---- Data lines

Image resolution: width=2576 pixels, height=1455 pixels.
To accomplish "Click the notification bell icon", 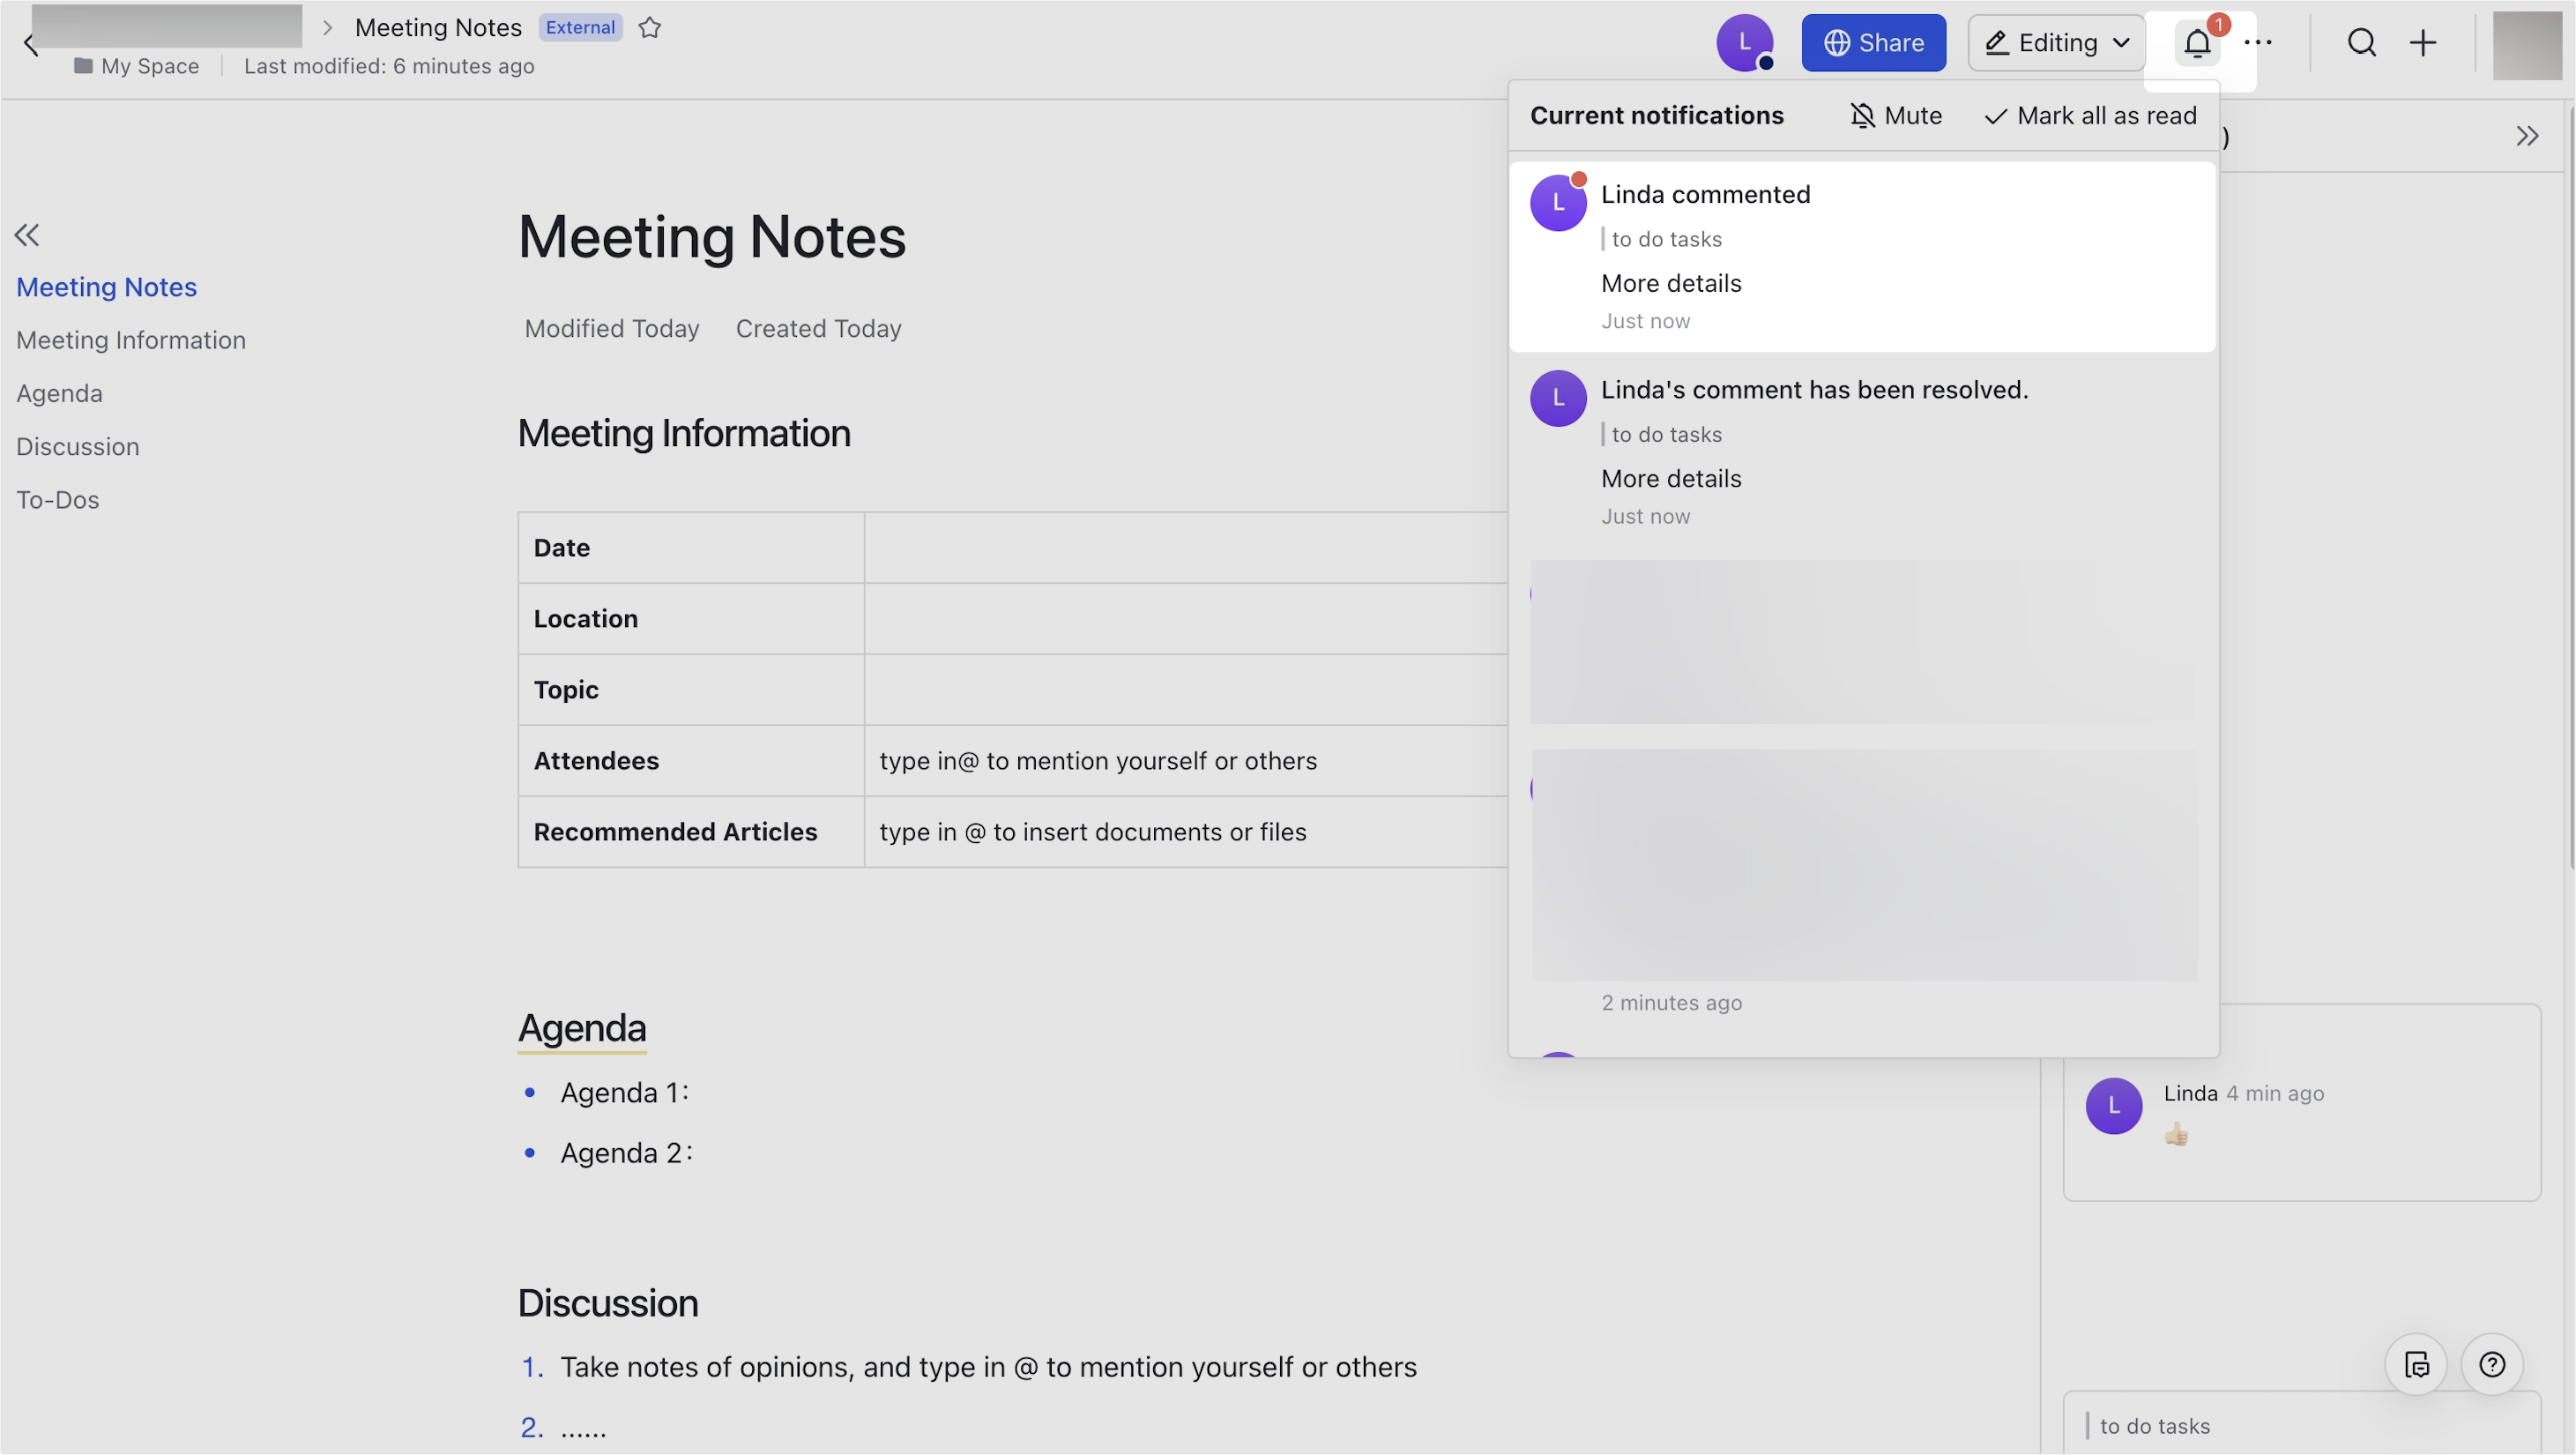I will [2197, 43].
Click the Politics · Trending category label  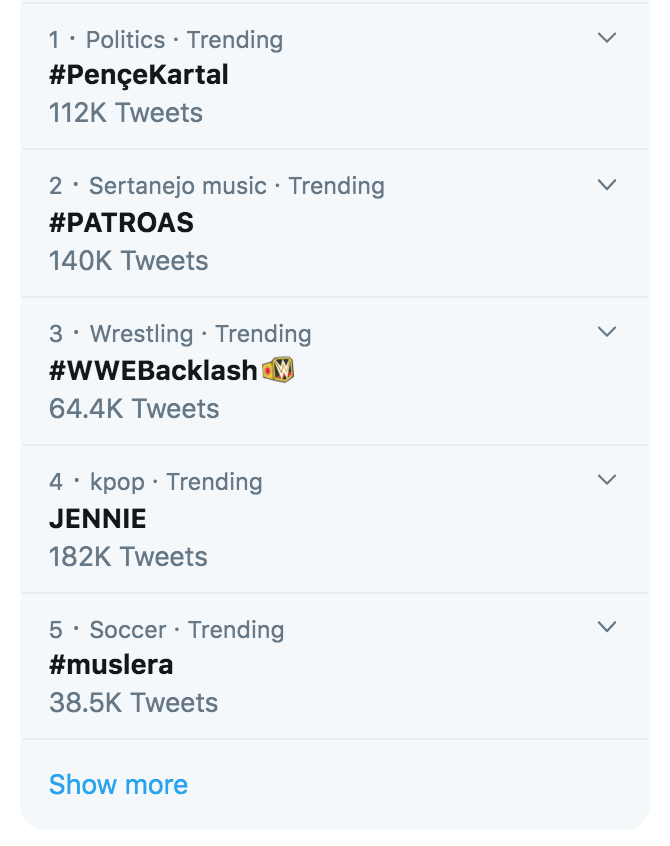[184, 40]
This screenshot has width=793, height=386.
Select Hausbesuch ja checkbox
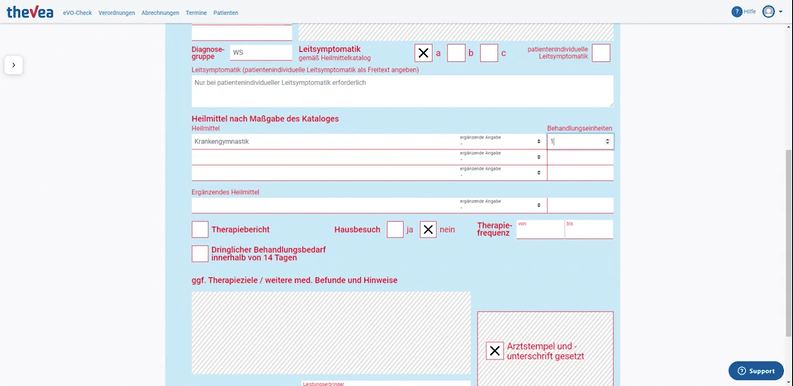tap(395, 229)
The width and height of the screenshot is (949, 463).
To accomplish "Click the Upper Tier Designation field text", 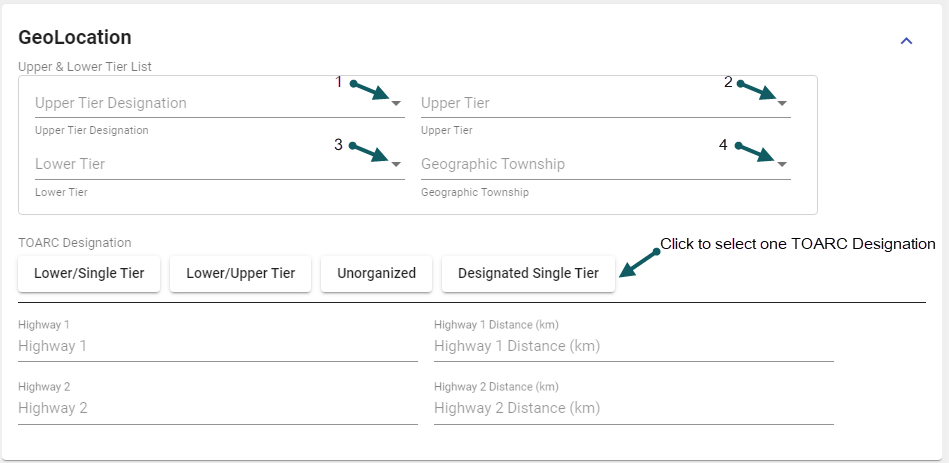I will (x=111, y=103).
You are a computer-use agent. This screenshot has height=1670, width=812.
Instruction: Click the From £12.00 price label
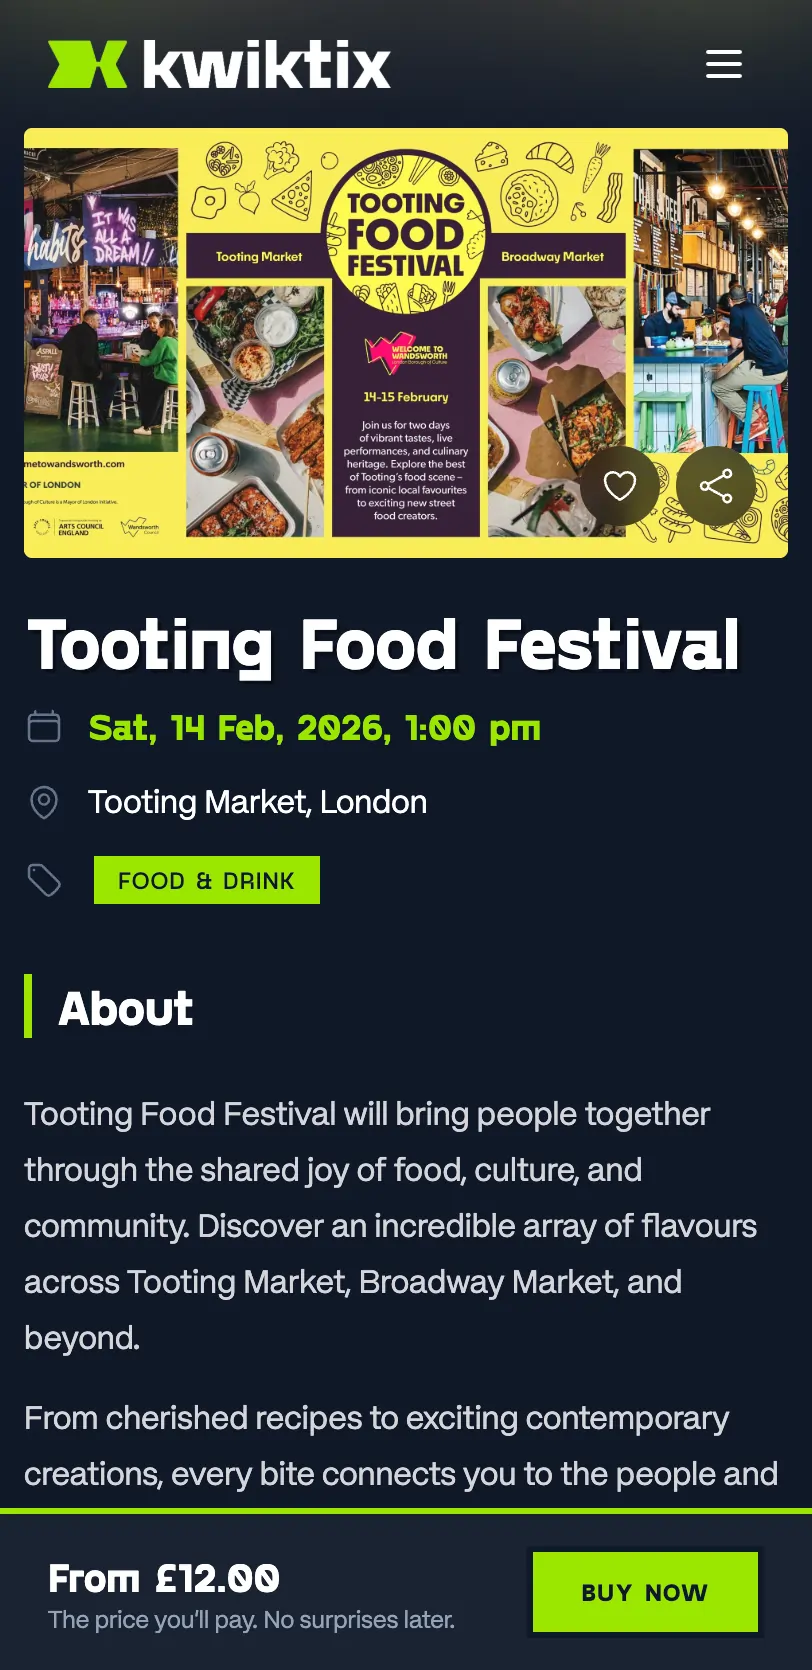point(164,1579)
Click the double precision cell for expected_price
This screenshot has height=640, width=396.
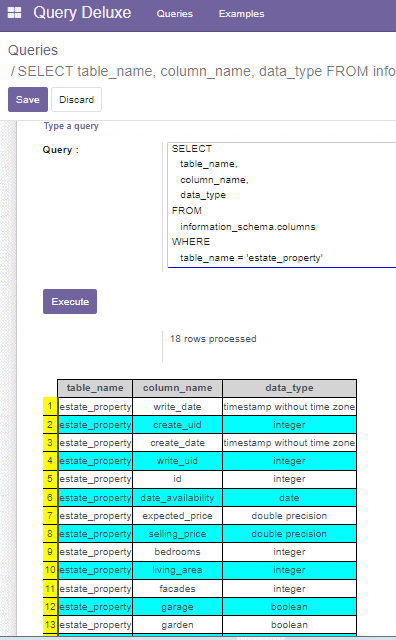pos(289,516)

--------

*Given exercise*.
Find each line in the records above that contains the string "height", and copy those lines out in full.

*Completed task*.
Image resolution: width=2576 pixels, height=1455 pixels.
This screenshot has width=793, height=386.
The width and height of the screenshot is (949, 463).
You are a computer-use agent. This screenshot has height=1670, width=812.
This screenshot has height=640, width=396.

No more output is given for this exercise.